SUPPLIED RECORDS:
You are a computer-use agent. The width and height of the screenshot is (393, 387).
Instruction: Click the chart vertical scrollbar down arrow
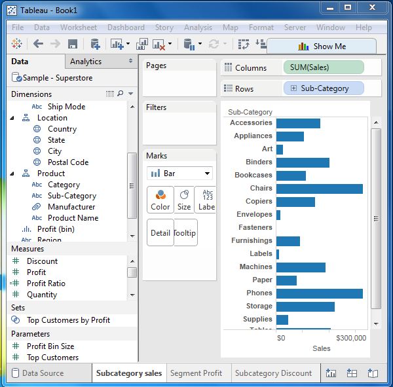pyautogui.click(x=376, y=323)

---

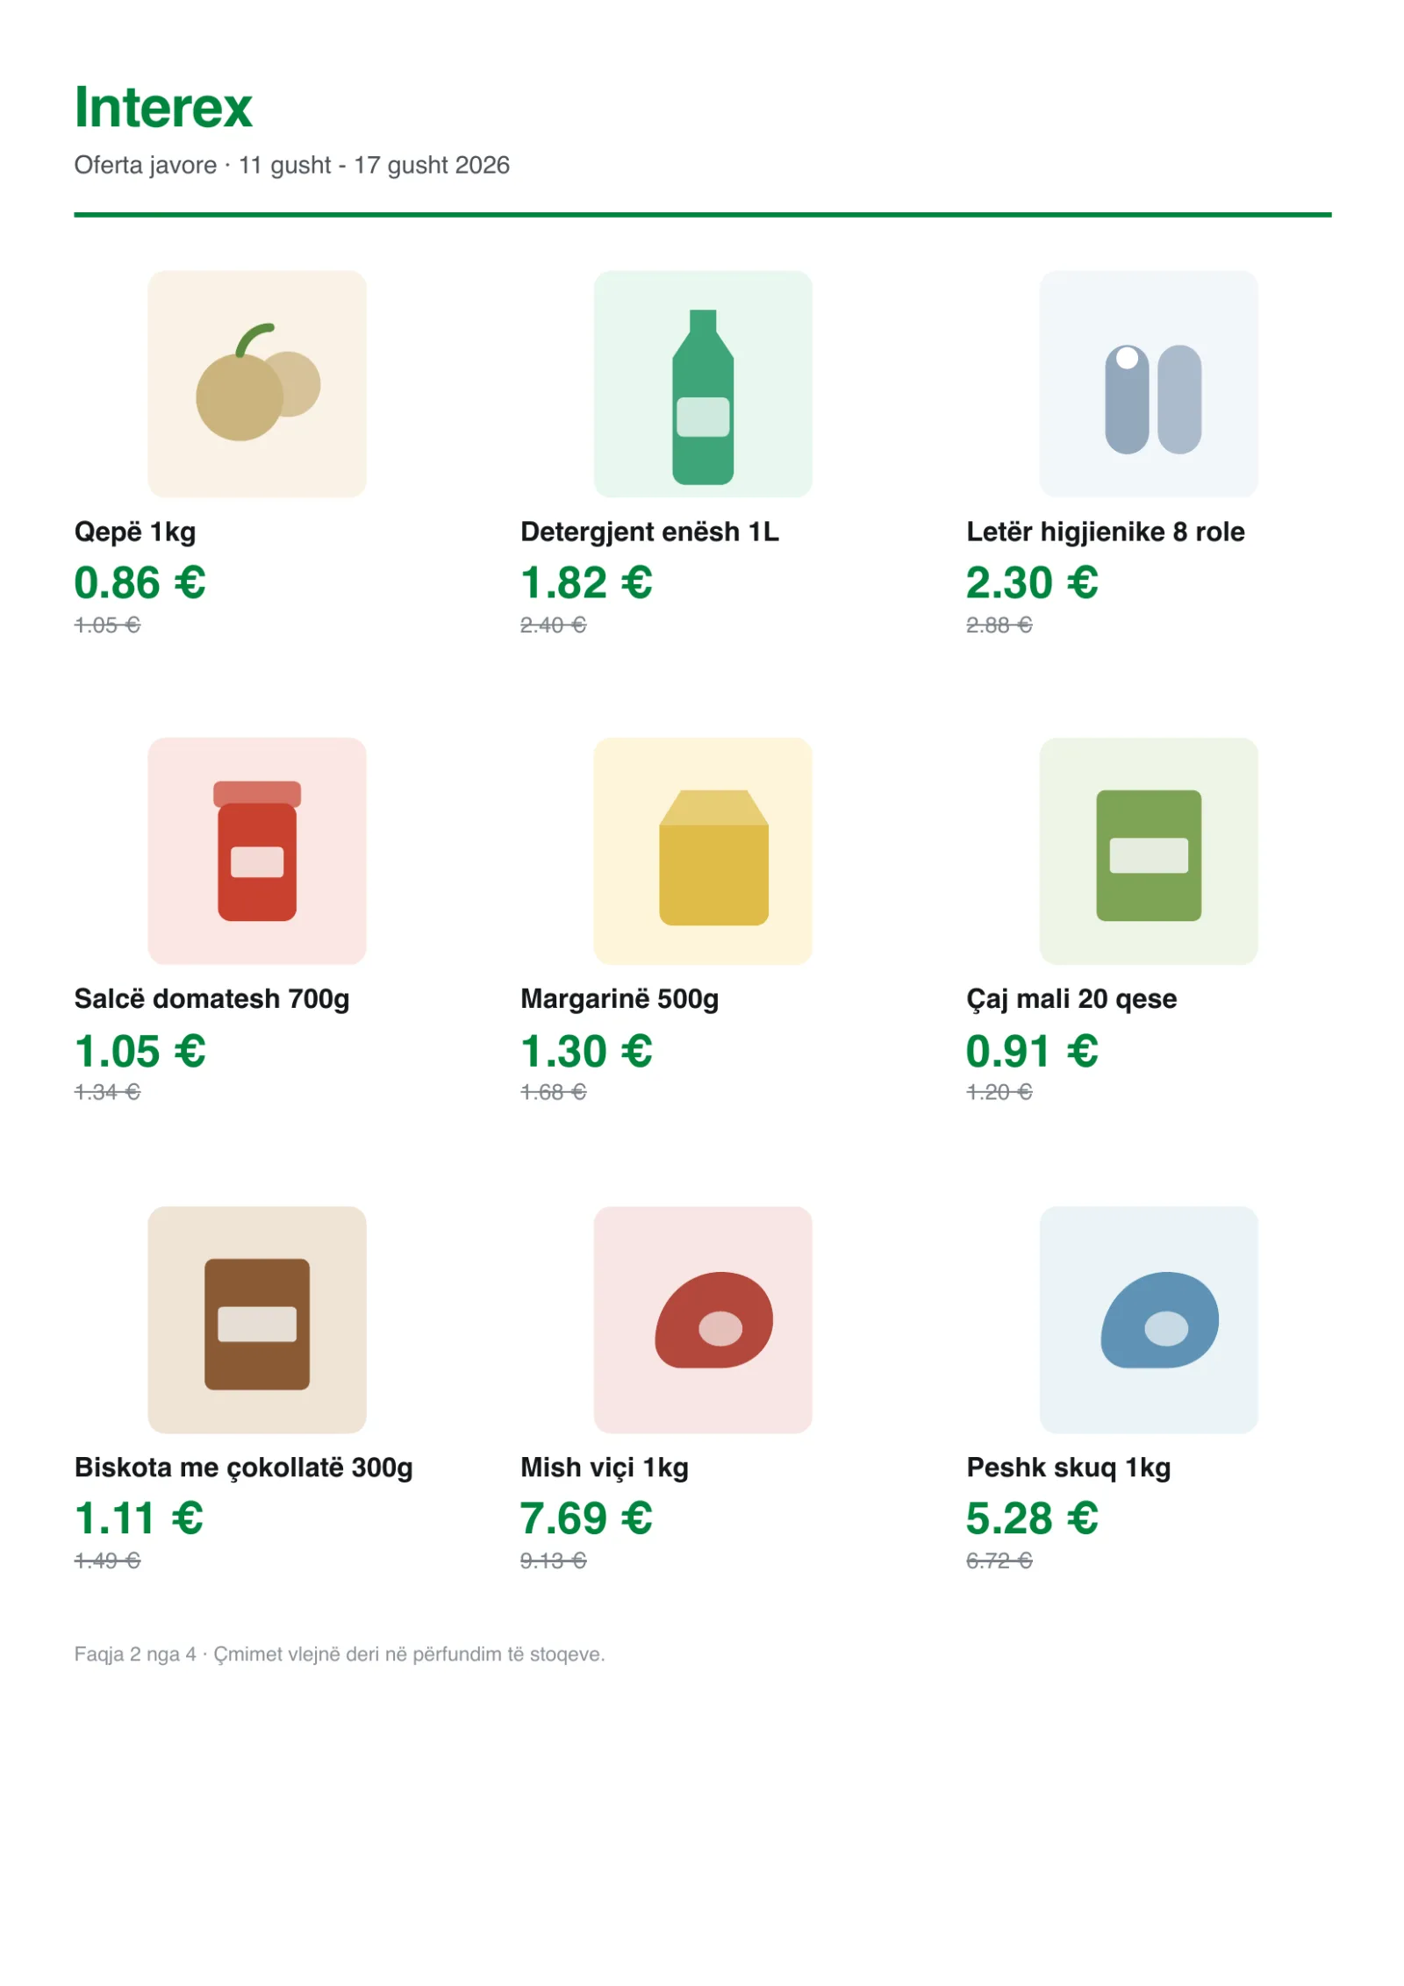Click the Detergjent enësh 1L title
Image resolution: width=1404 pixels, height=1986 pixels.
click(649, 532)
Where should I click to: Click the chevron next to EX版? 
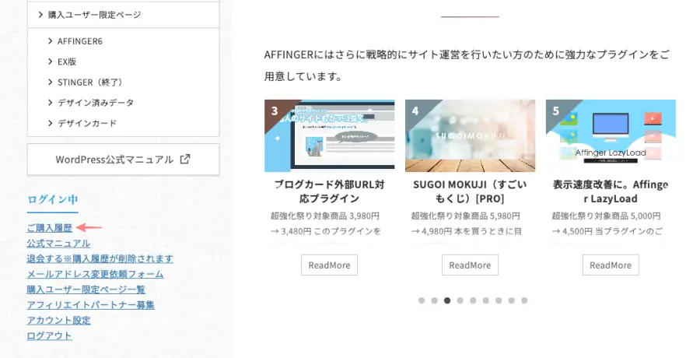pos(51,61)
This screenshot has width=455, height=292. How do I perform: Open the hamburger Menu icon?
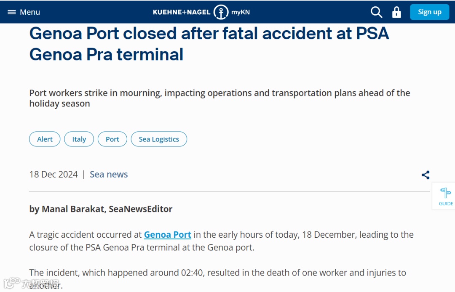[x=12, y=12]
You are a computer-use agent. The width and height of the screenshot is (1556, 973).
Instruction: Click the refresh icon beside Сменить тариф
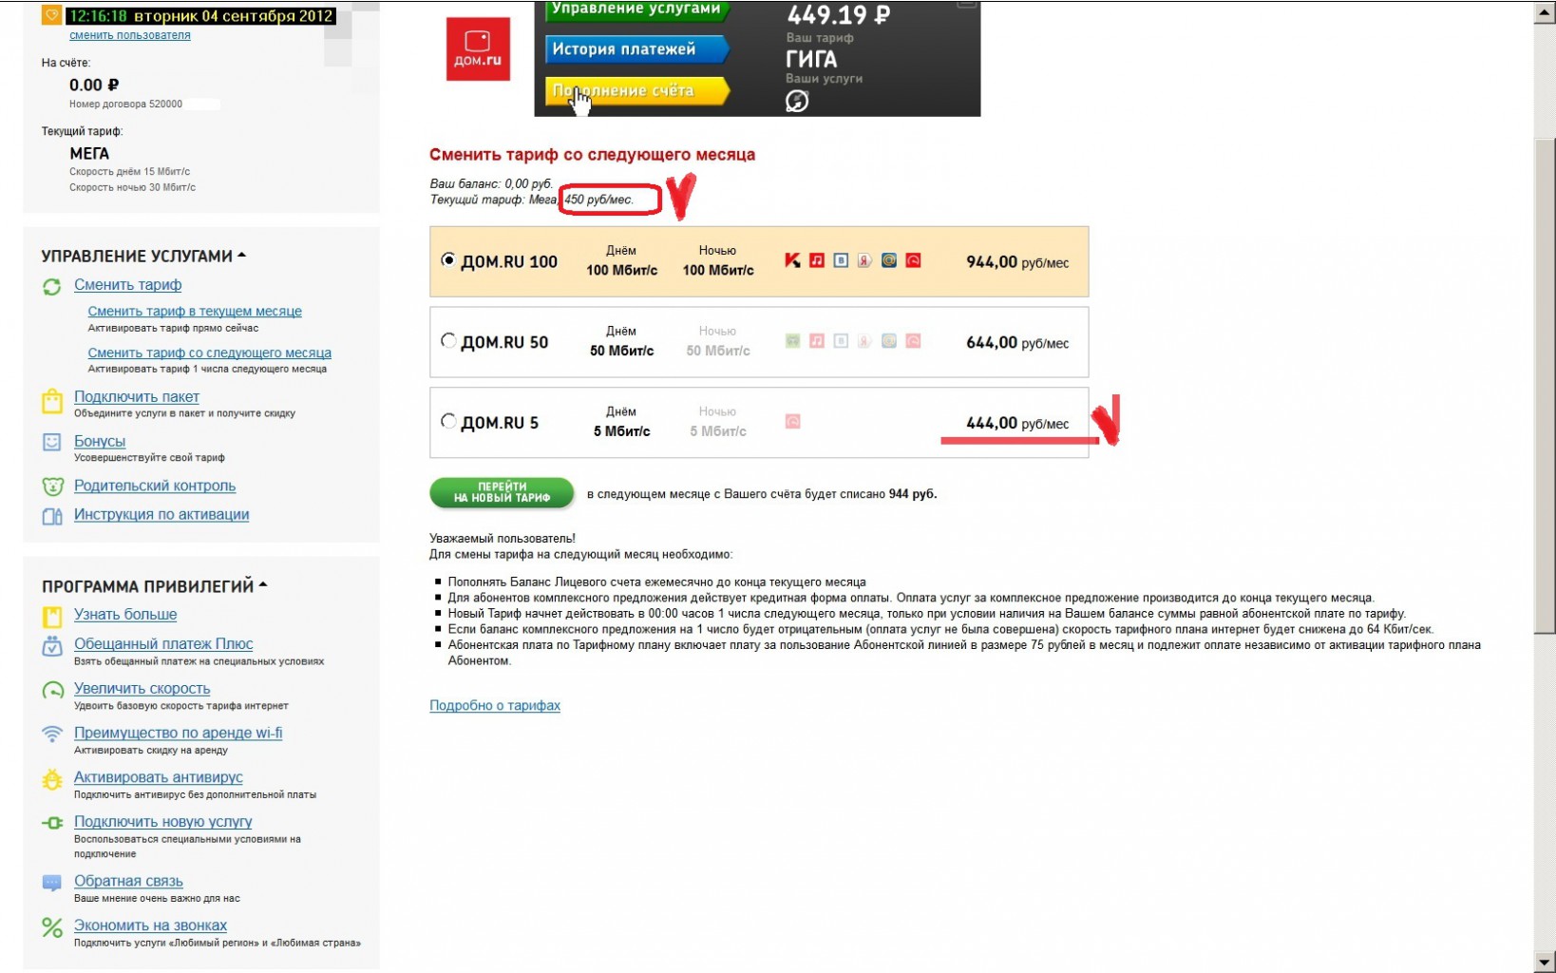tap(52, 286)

==

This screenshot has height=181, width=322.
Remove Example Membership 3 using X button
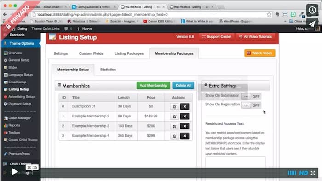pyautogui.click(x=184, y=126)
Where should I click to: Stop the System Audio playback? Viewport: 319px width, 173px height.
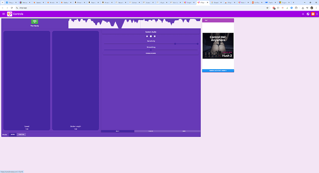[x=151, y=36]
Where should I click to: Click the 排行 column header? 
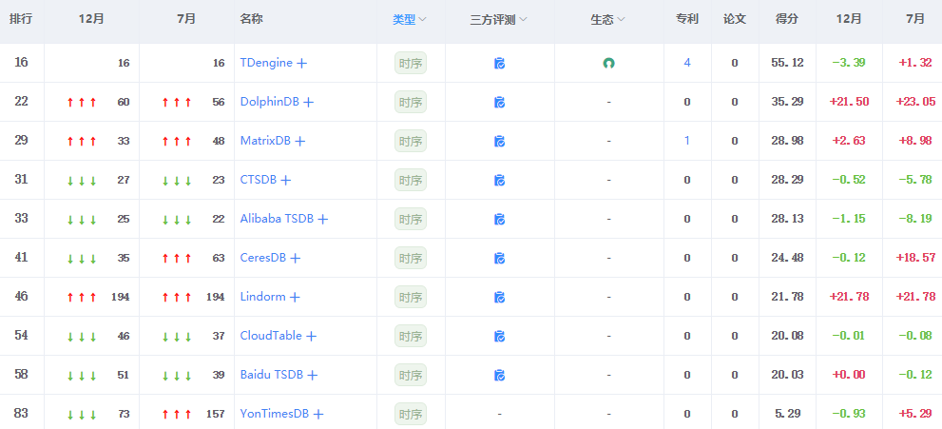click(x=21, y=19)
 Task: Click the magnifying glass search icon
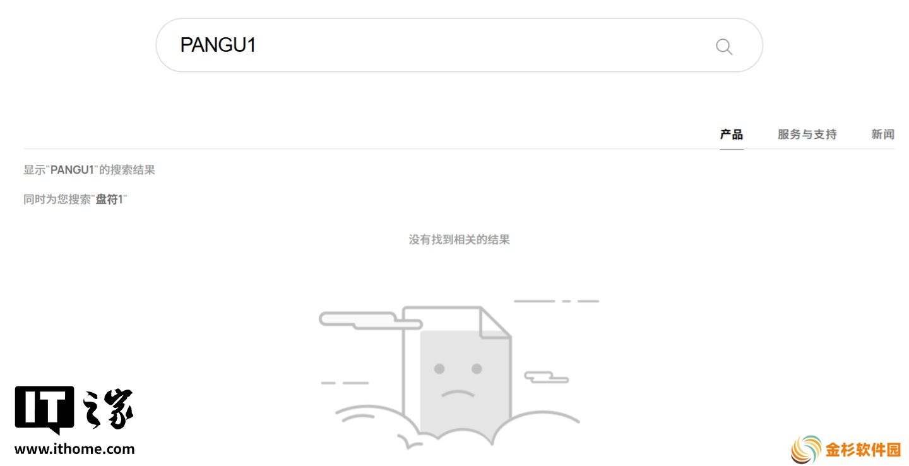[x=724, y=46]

ASSIGNMENT:
Go through the entries above and count the lines with the word "agent", then give only that number.

OUTPUT OF THE TASK:
2